Text provided
------------------------------------

Picturethis. Areyoureadytolearnsomethingcool? Imaginetryingtoreadawholepageoftextthatlookslikethis. Nospacestoseparateonewordfromthenext.
No pauses. No breath. Just an endless procession of letters that your brain has to untangle.
It's difficult, right? Luckily, we don't have to read that way anymore. And for that, you can thank the Irish.

This "scriptio continua" — continuous script — was the norm in the ancient western world. (Before this continuous script, they sometimes used "interpuncts," or small dots, between words.)
Back then, reading in Latin or Greek was a performance art, meant to be done aloud. It was usually a trained reader interpreting the text for an audience who would hear the words, not see them.
When Christian missionaries arrived in Ireland in the 5th century, they brought manuscripts. But those manuscripts were written in Latin. And Latin was not the native tongue of the Irish.
Irish monks who worked as scribes but were learning Latin from scratch found scriptio continua confusing. Without the intuitive feel for where one Latin word ended and another began, the unbroken text was difficult to understand.
So those monks did something smart.They began inserting small blank spaces between words.We now call this "aerated text."

------------------------------------

Dataset extract
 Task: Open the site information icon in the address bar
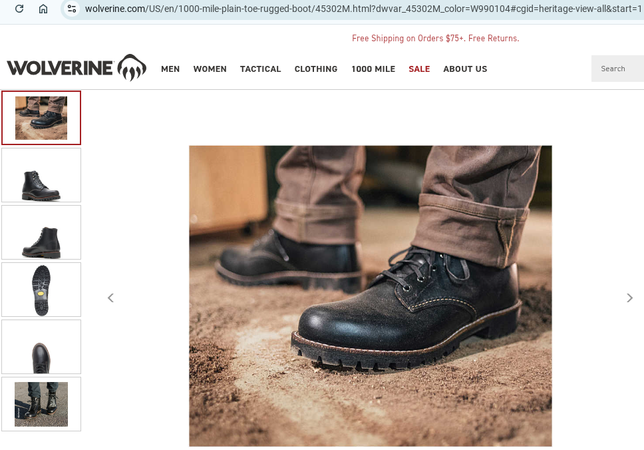72,9
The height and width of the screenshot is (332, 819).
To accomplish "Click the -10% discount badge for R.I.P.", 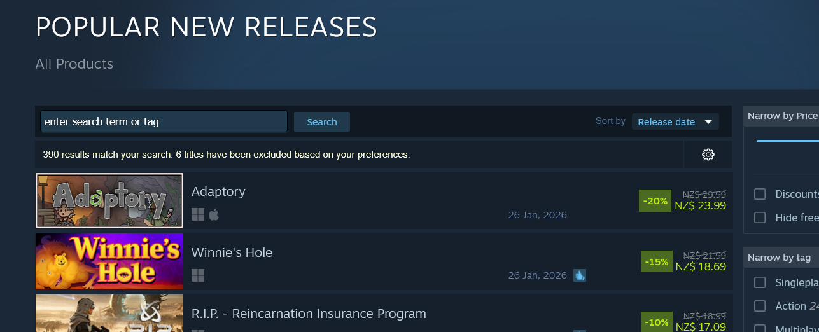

------------------------------------

Given request
Could you carry on the piece about Irish monks adding spaces between words, starting right after its last sentence? You won't need the lines for this.

Exercise output
SCRIPTIO CONTINUA
THISISHOWMOSTLANGUAGESWEREWRITTENLONGAGO.
IRISH MONKS' INTERPRETATION
THIS IS HOW MOST LANGUAGES WERE WRITTEN LONG AGO.
Now, there is some evidence that other languages had used this method before. (Some scholars point to Hittite cuneiform and the Dead Sea Scrolls as examples.) But it is widely accepted that the Irish monks were the first to bring this practice to European languages.
This technique spread through Irish and Anglo-Saxon missionaries across Europe, and by the 9th century, Carolingian scribes had adopted the practice. The rest, as they say, is history. Those spaces we take for granted became universal in Western manuscripts.
Some scholars believe this way of writing helped transform reading from a performative, communal act, to a silent, solitary one. Others disagree.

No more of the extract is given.